Merge "Spec - Kolla-Kubernetes Deployment Architecture"

This commit is contained in:
Jenkins 2016-11-17 01:50:22 +00:00 committed by Gerrit Code Review
commit 6a7a7b61f5
1 changed files with 391 additions and 0 deletions

View File

@ -0,0 +1,391 @@
=============================
Kolla-kubernetes Architecture
=============================
OpenStack deployment requires multiple sequential steps to occur in workflow
like fashion. This puts the onus on Kubernetes to handle dependency management
and task ordering for each OpenStack service, which it currently doesn't. Using
the kolla-kubernetes fencing pod [1] and etcd-operator [2] as an examples, the
community will evaluate adding Kubernetes Operators [3] as a means of handling
the deployment of OpenStack.
In addition, there will be an effort to use the Kubernetes native package
manager, the Helm project [4]. Kolla-kubernetes will evaluate using Helm charts
as a means for making each OpenStack service available in the native Kubernetes
ecosystem and increase consumability of Kolla containers in real world
deployments and across communities.
Problem description
===================
In order to execute the OpenStack day 1 and day 2 workflows (deploy, upgrade,
and reconfigure), the community needs a way to handle running a series of tasks
in a certain order. Kubernetes does not natively support workflow operations.

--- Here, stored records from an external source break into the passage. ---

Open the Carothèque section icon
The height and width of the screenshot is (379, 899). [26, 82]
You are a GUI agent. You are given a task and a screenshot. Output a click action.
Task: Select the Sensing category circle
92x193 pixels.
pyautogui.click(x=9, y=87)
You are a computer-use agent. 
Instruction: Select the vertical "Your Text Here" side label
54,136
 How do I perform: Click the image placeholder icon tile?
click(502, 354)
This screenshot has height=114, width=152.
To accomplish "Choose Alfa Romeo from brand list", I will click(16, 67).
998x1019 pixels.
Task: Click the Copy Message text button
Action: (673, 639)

OpenStack as a whole is highly customizable and flexible. A deployment tool
needs to be equally customizable and flexiable in order for a user to get
the most benifit from it.
Proposed change
===============
1. The kolla-kubernetes community will write Kubernetes Operators in **Python** as
part of the 1.0 release and revisit writing them in **Go** at a later date. The
reason for this is because Go lacks the ecosystem required by the TC in order to
allow for it to be used as part of OpenStack. Specifically, it has to do with
tools and code distribution.
2. The kolla-kubernetes community will write Helm charts for each of the OpenStack
services.
3. The kolla-kubernetes community will implement Dependency Init Containers.
Dependencies
------------
- Helm >= v2.0
- Kubernetes >= 1.4
Dependency Init Container
=========================
The dependency init container is a Kubernetes Init container object. The init
container will be the first container run in a pod and its job check if its safe
for a service to run. This layer is great for solving low level dependency
issues that operators are overkill for doing.

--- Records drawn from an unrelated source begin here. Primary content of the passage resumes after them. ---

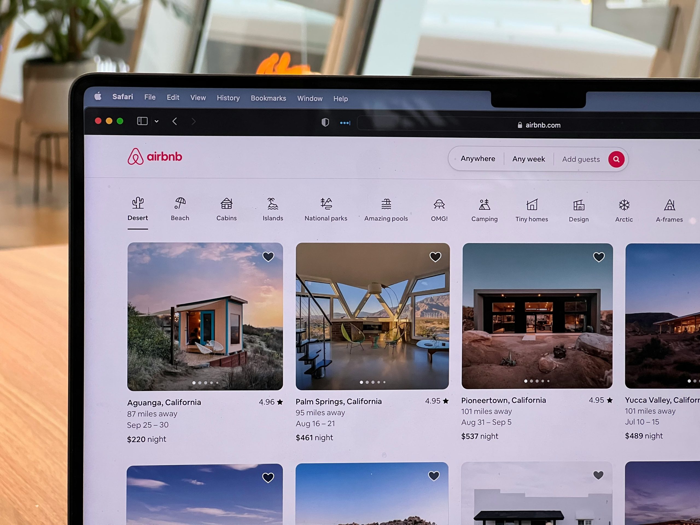This screenshot has height=525, width=700.
Task: Toggle wishlist heart on Aguanga listing
Action: coord(269,256)
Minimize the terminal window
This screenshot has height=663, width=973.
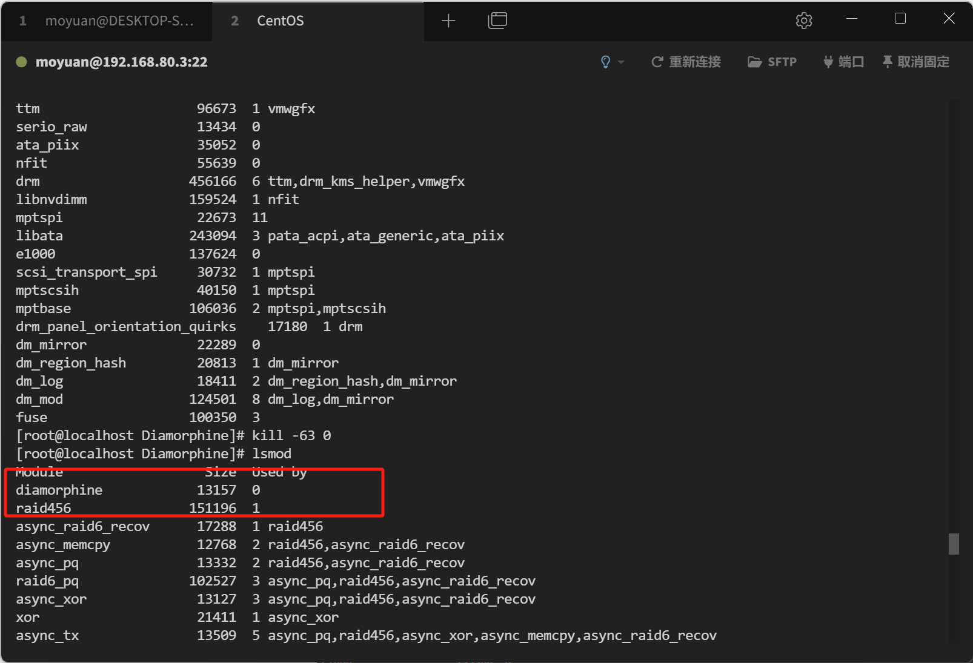tap(852, 19)
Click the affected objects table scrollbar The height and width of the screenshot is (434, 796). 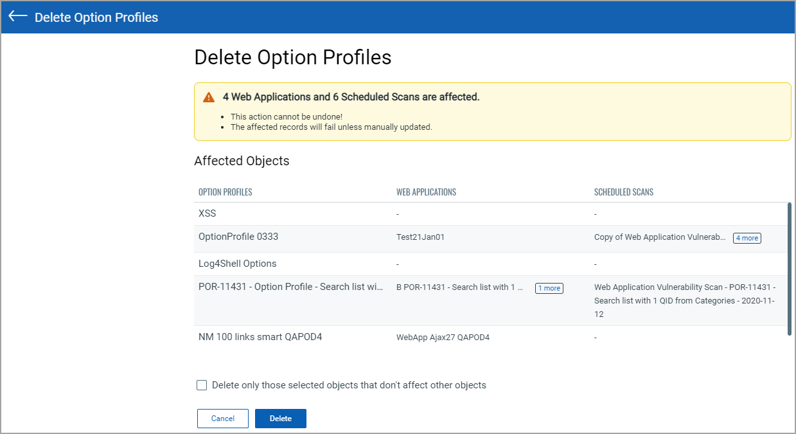click(789, 269)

A good example of this is openvswitch needing to wait until ovs-db is running
in order to proceed.
Dependency List for the Keystone Pod
------------------------------------
Init container for keystone pod would be blocked until these dependencies are
met:
- MariaDB pod is ready
- Keystone bootstrap job is done
- Keystone configmap is present
After these conditions are met, the init container is marked as ready and
keystone pod can be deployed.
Kubernetes Operator
===================
*Kubernetes Controller* - A Kubernetes Controller is a piece of code that
manages the lifecycle of a complex application [5].

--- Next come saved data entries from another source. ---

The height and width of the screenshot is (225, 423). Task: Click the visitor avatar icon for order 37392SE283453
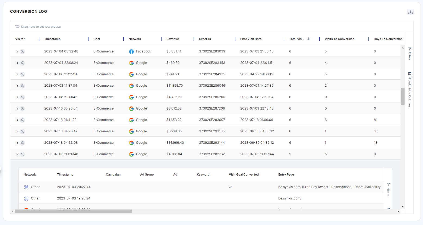tap(23, 63)
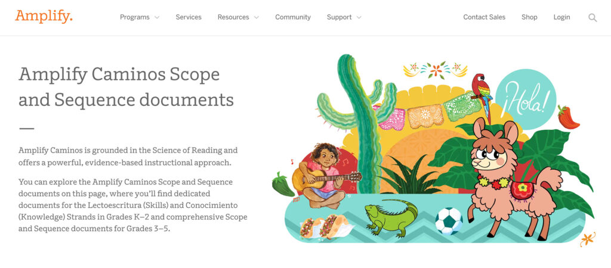
Task: Expand the Resources dropdown chevron
Action: (x=257, y=17)
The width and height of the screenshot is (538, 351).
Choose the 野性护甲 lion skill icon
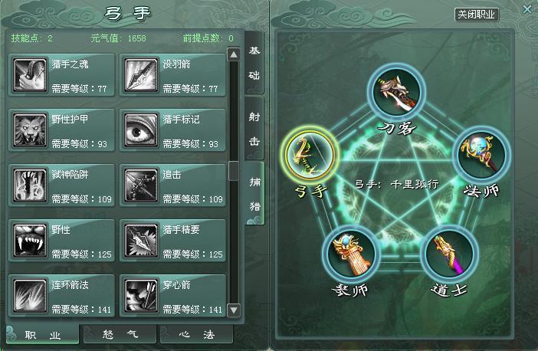point(30,130)
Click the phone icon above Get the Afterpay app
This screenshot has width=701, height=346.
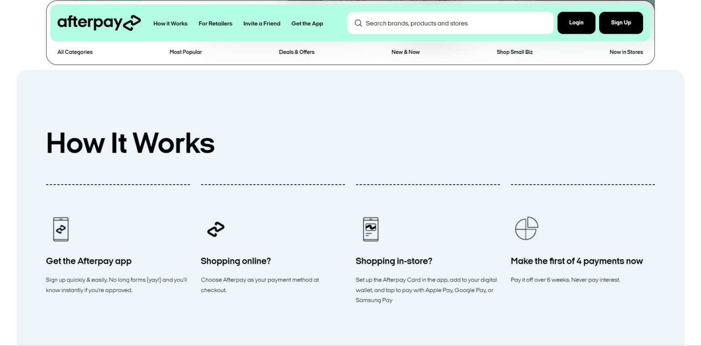(61, 229)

*Kubernetes Operator* - A Kubernetes Operator is defined as a containerized
Kubernetes Controller that uses the Kubernetes ThirdPartyResource [6]. The
Kubernetes Operator is meant to be directed by input, configuration, and action
from the user.
The Kubernetes Operator for deploying Keystone will perform the following tasks:
1. Check Mariadb exists
2. Check if Keystone exists
3. Read Keystone configuration file from the Kubernetes ThirdPartyResource and
register it as a configmap
4. Perform any user directed actions from the Kubernetes ThirdPartyResource
5. Use Helm to run a Kubernetes Job to create the Keystone database
6. Use Helm to run a Kubernetes Job to create the users and roles
7. Execute any additional startup tasks to bring the service to a ready state
8. Use Helm to run Kubernetes pods for Keystone
9. The Dependency Init Container determines its safe to run Keystone
10. The Keystone pod starts
User perspective of a Kubernetes Operator
------------------------------------------
OpenStack lifecycle management is a workflow and Kubernetes Operators are the
implementation of it. However, using a kubernetes Operator needs to be optional
because a user may want to handle all the necessary lifecycle steps by hand.
Therefore, the Kubernetes Operator needs to be detached from the services
themselves so that it can be flexible.
Code Outline
------------
The Controller code will live in the kolla-kubernetes repo. The Kubernetes
Operator container(s) will be added as kolla image(s) and exist in the
kolla-kubernetes repo.
Layering
========
The kolla-kubernetes project is broken down into multiple consumable building
blocks. The building blocks are referred to as **layers**.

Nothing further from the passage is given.